1Esto es lo que el SEÑOR dice: "Observa lo que es correcto, haz lo que es justo; pues mi salvación está cerca, y mi justicia está a punto de ser revelada.
2Bendito es el hombre que hace ésto, y quien se aferra a ello. Él observa el Día de Reposo, no lo profana, y mantiene su mano de hacer cualquier mal."
3No permitan que el extranjero, quien se ha vuelto un seguidor del SEÑOR diga: "El SEÑOR ciertamente me excluirá de Su pueblo." El eunuco no debe decir: "Vean, yo soy un árbol seco."

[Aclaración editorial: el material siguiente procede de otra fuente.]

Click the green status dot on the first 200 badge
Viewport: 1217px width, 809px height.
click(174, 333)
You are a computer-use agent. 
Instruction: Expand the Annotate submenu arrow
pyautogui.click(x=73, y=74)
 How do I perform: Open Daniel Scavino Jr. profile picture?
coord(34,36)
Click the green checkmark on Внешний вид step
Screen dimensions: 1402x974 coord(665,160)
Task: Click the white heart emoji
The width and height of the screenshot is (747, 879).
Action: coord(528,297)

4Pues esto es lo que el SEÑOR dice: "A los eunucos que observan mis Días de Reposo y escogen lo que Me agrada, y retienen firmemente Mi pacto,
5para ellos Yo colocaré en Mi casa y dentro de Mis murallas un destacamiento que es mejor que tener hijos e hijas. Yo les daré un destacamiento eterno que nunca será cortado.

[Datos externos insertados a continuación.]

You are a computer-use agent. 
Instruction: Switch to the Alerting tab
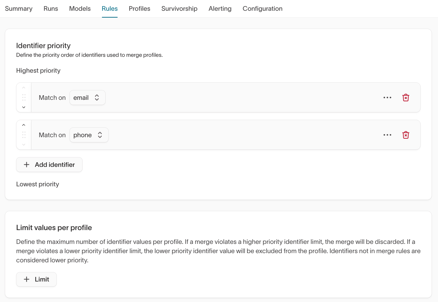pos(220,9)
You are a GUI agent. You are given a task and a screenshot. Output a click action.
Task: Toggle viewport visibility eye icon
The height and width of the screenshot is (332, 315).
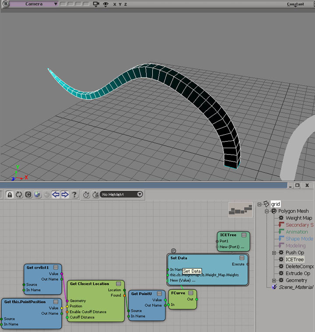pyautogui.click(x=105, y=4)
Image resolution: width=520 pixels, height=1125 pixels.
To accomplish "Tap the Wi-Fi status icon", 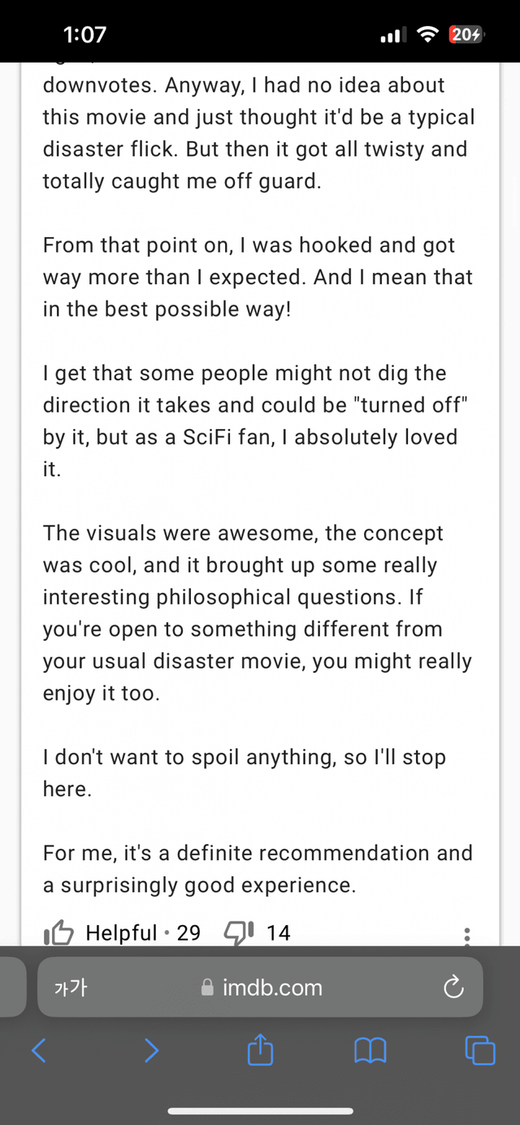I will (x=427, y=34).
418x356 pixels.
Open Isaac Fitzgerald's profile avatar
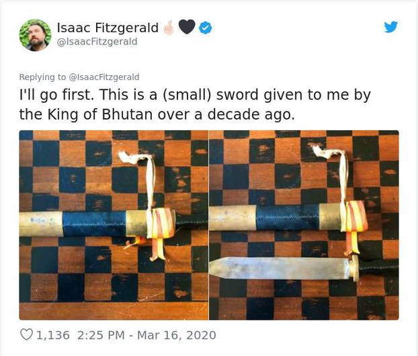(x=35, y=34)
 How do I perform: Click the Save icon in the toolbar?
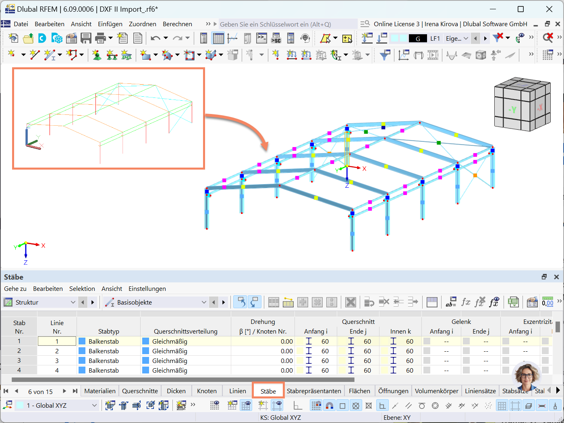pos(86,38)
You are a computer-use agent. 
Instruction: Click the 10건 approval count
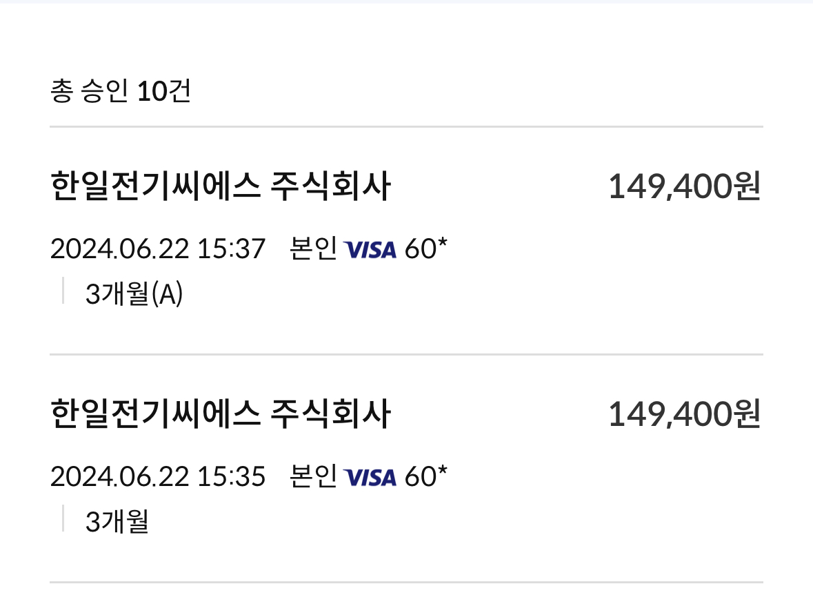(x=164, y=91)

6También a los extranjeros que se unen a sí mismos al SEÑOR, para servirle, y a quienes aman el nombre del SEÑOR, para adorarlo, todo aquel que observa el Día del Reposo y quien se guarda de profanarlo, y quien se aferre firmemente a Mi pacto,
7Yo los traeré a Mi monte santo y los haré jubilosos en Mi casa de oración; sus ofrendas quemadas y sus sacrificios serán aceptados en Mi altar. Pues Mi casa será llamada una casa de oración para todas la naciones,
8esta es la declaración del Señor Dios, quien recoge a los marginados de Israel, Yo todavía recogeré a otros además de ellos."

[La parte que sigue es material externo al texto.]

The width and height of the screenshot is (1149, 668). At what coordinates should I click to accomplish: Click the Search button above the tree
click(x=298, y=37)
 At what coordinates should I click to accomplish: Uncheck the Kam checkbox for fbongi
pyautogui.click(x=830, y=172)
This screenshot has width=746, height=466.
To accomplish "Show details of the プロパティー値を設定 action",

9¡Todos ustedes bestias salvajes del campo, vengan y devoren, todos ustedes bestias en el bosque!
10Todos sus vigilantes están ciegos, ellos no entienden. Ellos son todos perros mudos que no ladran. Ellos sueñan, y acostados, aman dormir.
11Los perros tienen grandes apetitos; ellos nunca pueden tener suficiente; ellos son pastores sin discernimiento; ellos se han vuelto a sus propios caminos, cada uno codicioso por ganancia injusta.
12"Vengan", ellos dicen, "bebamos vino y licor. Mañana será como hoy, un día grandioso sin medida."